**Source document**:
****

The concept of tiered ICU care—already used in neonatal ICUs—might offer another opening for productive debate. “Can patients who are not that critically ill be managed by someone who hasn’t done that much critical-care training?” Dr. Angus asks. He believes it’s possible, provided patients are properly sorted and that hospitalists aren’t put in the uncomfortable position of managing medical conditions that they see only rarely. He has no problem, though, envisioning a tiered system in which fully trained intensivists spend most of their time managing the sickest patients, while other providers—including hospitalists—care for patients at intermediate risk.

Hospitalists have greeted the idea cautiously, noting that a two-tiered model might be difficult to define and standardize, and that it could present logistical challenges around transferring patients. However, Daniel D. Dressler, MD, MSc, SFHM, FACP, associate professor of internal medicine at Emory University School of Medicine and coauthor of the SHM/SCCM position paper, led a recent study that offers at least some support for a risk-based system.6

Overall, the study found no statistically significant difference in the length of stay or inpatient mortality rates for ICU patients cared for by hospitalist-led or intensivist-led teams. Among mechanically ventilated patients with intermediate illness severity, though, the study suggested that intensivist-led care resulted in a lower length of stay in both the hospital and ICU, as well as in a trend toward reduced inpatient mortality. “There may be some value in designing or developing a stratification system,” Dr. Dressler says, “but it definitely needs more study.”

In the meantime, Dr. Dressler says, more rapid solutions are needed. And although he says he understands and respects many of the doubts expressed about the SHM/SCCM proposal, he also believes some of the fear might be based on anecdotes about individual hospitalists who were deemed unlikely to thrive in an ICU environment. “For each person like that, we also know 10 or 20 people who might do really well” with just a year of additional training, says Dr. Dressler, a former SHM board member.

Now that both sides clearly have the attention of the other, leaders say they hope the opening salvos give way to more temperate discussions about how to move more skilled providers to the front lines.

“Health professionals are a smart and clever lot,” says Mary Stahl, RN, MSN, ACNS-BC, CCNS-CMC, CCRN, immediate past president of AACN and a clinical nurse specialist at the Mid America Heart Institute at Saint Luke’s Hospital in Kansas City, Mo. “I’m confident we’ll develop an effective solution—maybe several—by focusing on the fundamental belief that patients’ needs must drive caregivers’ knowledge and skills.”

****

**Data**:
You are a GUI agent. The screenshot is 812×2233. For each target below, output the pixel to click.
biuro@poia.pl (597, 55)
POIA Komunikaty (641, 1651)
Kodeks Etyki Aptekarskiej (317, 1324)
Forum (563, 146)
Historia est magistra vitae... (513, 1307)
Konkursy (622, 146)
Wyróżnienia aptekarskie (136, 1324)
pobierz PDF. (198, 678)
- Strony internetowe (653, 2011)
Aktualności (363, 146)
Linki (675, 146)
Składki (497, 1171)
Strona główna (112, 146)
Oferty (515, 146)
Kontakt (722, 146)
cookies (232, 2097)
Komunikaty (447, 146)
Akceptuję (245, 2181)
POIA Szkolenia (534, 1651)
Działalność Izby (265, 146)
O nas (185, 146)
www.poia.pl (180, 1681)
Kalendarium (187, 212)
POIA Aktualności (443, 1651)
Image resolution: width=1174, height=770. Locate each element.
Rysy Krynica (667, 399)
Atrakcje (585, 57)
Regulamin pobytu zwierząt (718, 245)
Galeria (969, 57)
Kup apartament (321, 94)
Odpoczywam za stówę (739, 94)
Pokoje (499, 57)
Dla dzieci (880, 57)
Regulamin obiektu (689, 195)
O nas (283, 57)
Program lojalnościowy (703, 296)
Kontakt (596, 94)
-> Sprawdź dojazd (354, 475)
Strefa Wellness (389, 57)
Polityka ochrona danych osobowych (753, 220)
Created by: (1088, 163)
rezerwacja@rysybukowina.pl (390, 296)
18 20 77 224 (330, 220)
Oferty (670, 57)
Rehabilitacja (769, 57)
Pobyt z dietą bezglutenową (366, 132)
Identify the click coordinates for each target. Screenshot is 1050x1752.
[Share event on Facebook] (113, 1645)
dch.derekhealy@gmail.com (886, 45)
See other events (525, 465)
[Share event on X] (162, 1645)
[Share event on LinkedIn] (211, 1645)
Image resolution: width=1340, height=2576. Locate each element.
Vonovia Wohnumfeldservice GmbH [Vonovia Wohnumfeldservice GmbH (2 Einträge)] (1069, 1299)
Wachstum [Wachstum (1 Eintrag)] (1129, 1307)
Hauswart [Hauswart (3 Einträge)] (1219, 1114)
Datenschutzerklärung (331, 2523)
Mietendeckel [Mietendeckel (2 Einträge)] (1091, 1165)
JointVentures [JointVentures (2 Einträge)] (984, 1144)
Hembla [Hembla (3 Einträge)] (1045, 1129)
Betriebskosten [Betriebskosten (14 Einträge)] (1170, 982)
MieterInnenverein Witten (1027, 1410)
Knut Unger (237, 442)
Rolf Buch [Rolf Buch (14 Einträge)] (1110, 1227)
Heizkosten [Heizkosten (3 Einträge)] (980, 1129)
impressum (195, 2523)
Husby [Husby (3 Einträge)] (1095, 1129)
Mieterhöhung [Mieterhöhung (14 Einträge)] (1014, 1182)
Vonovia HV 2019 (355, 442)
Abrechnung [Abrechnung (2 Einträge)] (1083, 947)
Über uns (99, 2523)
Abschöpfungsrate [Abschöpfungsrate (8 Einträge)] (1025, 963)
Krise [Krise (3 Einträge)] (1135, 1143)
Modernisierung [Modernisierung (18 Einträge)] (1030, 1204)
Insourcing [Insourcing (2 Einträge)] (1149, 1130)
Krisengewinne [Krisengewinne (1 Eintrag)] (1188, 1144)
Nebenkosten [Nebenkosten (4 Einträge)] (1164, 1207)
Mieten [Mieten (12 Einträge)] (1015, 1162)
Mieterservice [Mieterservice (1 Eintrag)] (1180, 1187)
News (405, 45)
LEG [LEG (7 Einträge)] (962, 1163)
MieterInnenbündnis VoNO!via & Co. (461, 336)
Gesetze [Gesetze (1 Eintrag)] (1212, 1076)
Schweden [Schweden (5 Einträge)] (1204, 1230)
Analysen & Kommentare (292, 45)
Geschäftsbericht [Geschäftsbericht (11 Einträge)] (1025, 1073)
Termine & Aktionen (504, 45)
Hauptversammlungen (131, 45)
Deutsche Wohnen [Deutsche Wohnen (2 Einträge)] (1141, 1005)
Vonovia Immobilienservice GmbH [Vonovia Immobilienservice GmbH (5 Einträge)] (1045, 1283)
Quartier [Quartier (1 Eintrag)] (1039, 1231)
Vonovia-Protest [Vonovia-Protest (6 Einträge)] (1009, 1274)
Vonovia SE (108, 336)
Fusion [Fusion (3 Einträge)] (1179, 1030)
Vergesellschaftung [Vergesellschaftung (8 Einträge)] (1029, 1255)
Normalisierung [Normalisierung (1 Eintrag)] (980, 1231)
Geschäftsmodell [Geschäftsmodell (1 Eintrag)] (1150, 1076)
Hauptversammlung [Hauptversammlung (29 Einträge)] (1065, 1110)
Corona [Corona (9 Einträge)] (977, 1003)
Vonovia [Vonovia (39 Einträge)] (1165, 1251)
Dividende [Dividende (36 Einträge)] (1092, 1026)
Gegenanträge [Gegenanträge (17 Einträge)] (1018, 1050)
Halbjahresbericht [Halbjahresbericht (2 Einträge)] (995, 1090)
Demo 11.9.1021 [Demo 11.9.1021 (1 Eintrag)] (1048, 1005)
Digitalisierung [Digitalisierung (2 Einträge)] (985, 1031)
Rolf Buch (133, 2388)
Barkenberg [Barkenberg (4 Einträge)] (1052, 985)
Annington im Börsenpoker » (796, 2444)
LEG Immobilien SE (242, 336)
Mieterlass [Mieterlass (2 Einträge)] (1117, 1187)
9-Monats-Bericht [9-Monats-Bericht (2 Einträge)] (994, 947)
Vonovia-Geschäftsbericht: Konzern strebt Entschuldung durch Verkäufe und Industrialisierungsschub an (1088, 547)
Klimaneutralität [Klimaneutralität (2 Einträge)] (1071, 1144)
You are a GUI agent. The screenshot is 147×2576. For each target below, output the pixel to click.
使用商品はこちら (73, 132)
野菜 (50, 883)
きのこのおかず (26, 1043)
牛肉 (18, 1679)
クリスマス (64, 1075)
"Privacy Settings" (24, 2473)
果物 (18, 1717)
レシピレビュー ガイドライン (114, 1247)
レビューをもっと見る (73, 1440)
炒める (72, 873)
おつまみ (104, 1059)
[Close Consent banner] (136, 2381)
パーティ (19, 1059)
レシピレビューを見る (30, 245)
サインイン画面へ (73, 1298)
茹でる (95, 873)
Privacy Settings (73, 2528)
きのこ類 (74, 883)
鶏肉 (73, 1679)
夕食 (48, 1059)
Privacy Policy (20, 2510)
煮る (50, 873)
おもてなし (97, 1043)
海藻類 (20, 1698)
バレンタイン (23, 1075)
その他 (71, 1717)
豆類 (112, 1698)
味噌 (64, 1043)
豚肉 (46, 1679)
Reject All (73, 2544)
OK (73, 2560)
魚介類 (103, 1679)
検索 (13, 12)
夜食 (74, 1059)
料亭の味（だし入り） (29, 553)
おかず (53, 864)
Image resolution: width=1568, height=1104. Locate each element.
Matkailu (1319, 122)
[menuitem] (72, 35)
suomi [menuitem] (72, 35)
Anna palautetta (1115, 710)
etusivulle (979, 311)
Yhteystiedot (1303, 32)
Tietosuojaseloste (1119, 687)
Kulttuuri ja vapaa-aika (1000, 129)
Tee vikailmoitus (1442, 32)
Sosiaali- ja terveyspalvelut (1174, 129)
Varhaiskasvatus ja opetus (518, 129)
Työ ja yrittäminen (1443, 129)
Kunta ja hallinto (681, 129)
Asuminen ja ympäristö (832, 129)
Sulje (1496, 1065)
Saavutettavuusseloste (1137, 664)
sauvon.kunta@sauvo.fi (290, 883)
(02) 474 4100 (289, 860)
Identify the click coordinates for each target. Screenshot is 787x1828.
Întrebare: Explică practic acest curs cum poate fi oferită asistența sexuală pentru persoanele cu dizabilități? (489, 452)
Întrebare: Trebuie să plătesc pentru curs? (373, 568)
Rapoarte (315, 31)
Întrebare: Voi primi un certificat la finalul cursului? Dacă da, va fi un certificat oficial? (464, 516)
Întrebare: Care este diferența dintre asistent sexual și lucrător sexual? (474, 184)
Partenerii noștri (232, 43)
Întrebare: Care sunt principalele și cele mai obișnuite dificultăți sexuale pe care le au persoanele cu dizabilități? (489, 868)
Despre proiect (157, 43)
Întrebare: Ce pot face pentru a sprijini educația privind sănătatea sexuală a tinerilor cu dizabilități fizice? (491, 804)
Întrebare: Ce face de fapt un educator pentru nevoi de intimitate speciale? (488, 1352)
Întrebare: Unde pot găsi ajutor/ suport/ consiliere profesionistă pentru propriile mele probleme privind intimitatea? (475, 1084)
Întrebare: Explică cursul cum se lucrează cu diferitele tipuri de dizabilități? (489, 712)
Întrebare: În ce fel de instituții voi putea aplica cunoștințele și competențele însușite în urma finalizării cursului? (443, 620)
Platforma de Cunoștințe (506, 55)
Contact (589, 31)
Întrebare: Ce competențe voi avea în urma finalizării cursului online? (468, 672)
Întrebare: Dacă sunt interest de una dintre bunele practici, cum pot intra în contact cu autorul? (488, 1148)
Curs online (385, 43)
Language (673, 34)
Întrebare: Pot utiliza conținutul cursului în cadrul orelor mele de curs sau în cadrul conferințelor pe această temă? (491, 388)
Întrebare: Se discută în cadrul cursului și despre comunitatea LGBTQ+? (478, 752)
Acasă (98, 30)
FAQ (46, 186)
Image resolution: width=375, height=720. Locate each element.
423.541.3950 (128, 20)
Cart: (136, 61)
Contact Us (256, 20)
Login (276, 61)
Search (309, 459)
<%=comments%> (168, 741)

****

**Complete the following**:
1. Reproduce the part of the ICU staffing article that starts with "In the meantime, Dr." and goes on through "the front lines.".
2. Decide whether each statement below agrees with the ICU staffing article. Answer yes or no for each, and quote the deciding words from the article. (a) The study found a statistically significant overall difference in inpatient mortality between hospitalist-led and intensivist-led teams. (b) Dr. Dressler once served on the SHM board. (c) Mary Stahl is the current president of AACN.

**Answers in order**:
1.
In the meantime, Dr. Dressler says, more rapid solutions are needed. And although he says he understands and respects many of the doubts expressed about the SHM/SCCM proposal, he also believes some of the fear might be based on anecdotes about individual hospitalists who were deemed unlikely to thrive in an ICU environment. “For each person like that, we also know 10 or 20 people who might do really well” with just a year of additional training, says Dr. Dressler, a former SHM board member.

Now that both sides clearly have the attention of the other, leaders say they hope the opening salvos give way to more temperate discussions about how to move more skilled providers to the front lines.

2.
(a) No: "found no statistically significant difference in the length of stay or inpatient mortality rates"
(b) Yes: "a former SHM board member"
(c) No: "immediate past president of AACN"